Olivia Williams is given a double role of Emily Silk, Howard’s wife (the one in a coma) and the other side as his ex-wife, a higher-up in intelligence. She has difficulties based on the job she faces, and justifiably so. Her role on the other side is excellently played, and her understated and subtext-ridden scenes with Simmons lead to some really great moments between both as the season plays out.
Harry Lloyd as Peter Quayle is at first a difficult character to like, as he is someone who lucked into his job and does not seem to quite care for anyone beyond himself. He professes he knows this, too, in one of his many alcohol-infused honesty sessions. But as he develops, he becomes wonderfully unstuck from his easy life, and watching his character slowly cling to anything he can as the walls crumble gives Lloyd a lot to work with, and he pulls it off perfectly.
Ulrich Thomsen, who was great in Cinemax’s Banshee, plays Aldrich, the man in charge of Housekeeping: essentially the black ops and clean-up crew for the intelligence agency. He is a quiet character, more an observer in any scene he is in. But when he does speak, his words are with care and usually with meaning past their initial statement. Thomsen is always an interesting actor, seeming to have something bubbling under the surface kept just at bay.
The more interesting character apart from Simmons’ dual role is that of Nazanin Boniadi, who plays Clare. Without spoilers, the care and attention given to her backstory and the natural progression explaining her life were fascinating. Nazanin’s performance shines as her story lends her a great amount of range later in the season, bringing forward a character I was always happy to see more of.
That brings up the thing Counterpart does so well: it gives each character the attention they deserve. None of the main and recurring cast are shortchanged, even if it takes some time to get there. When that becomes two characters in two worlds, that can certainly prove a task, but the show handles it effortlessly, the story’s main goal to serve the characters. You understand them, you can see the reasons they are the way they are. Everything keeps moving while maintaining these characters at the forefront of the spycraft.

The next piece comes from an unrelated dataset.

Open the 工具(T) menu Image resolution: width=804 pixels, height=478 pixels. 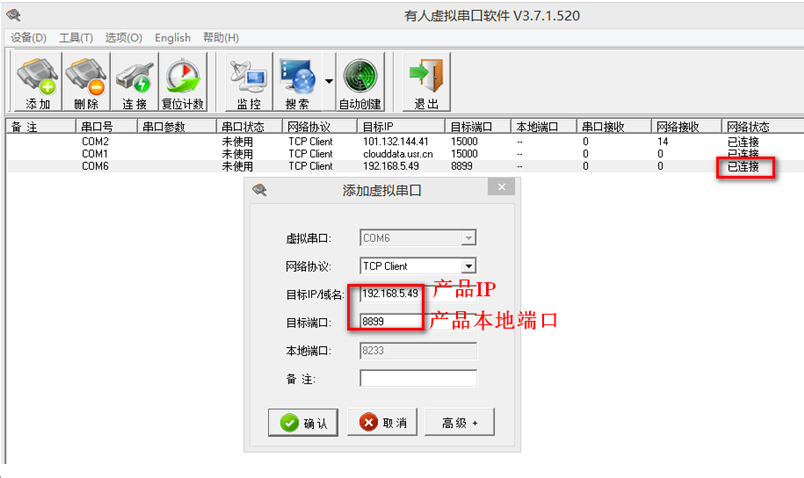[76, 37]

The show is slow and methodical with its unfolding but never boring, giving you something fascinating in the way it presents information and philosophical ideas of self and pushing characters well out of their comfort zones. Its science fiction bent is minimal, at least initially, and provides an effective way to propel two worlds, having become different over time, that are weary of one another and hold a shaky balance that is secretly ready to collapse. These ten episodes are smartly written and directed, allowing for the characters and their actions to have consequences as they hunt down the conspiracy which could prove this collapse.
But at its heart is Simmons continuing to be unstoppable in his acting chops. Episode eight, “Love the Lie”, has Simmons at his most powerful, a performance that for eight minutes is otherworldly in its layers and feeling like a ticking clock finally ready to ring. It’s one of the major highlights of the season, and more proof Simmons is one of the great actors of his generation.

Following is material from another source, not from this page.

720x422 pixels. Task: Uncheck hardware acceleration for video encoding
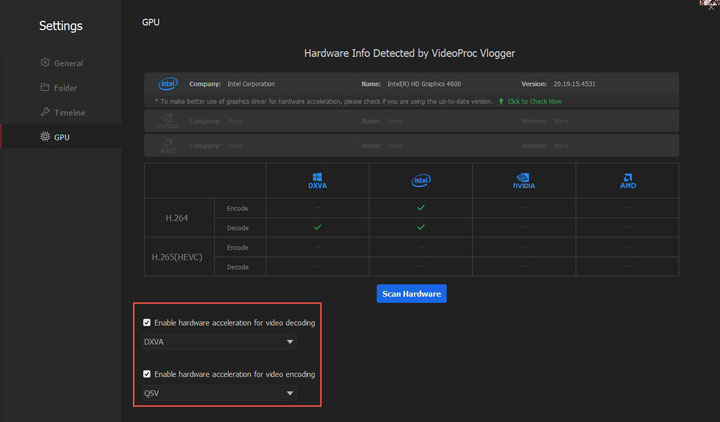pyautogui.click(x=148, y=374)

Counterpart is, at first glance, a spy thriller made up of infiltration and shadow work. But dig a little deeper, like any good science fiction tale, and it’s the story of humanity, what makes you you, and about different lives lived. It tears back the curtain and shows characters split at a moment in time, and converging due to movements beyond their control. Adding that back into the spy thriller leads to some incredible television, and something that caught me completely by surprise and became something far more than I was expecting. Come for double Simmons, stay for something brilliant.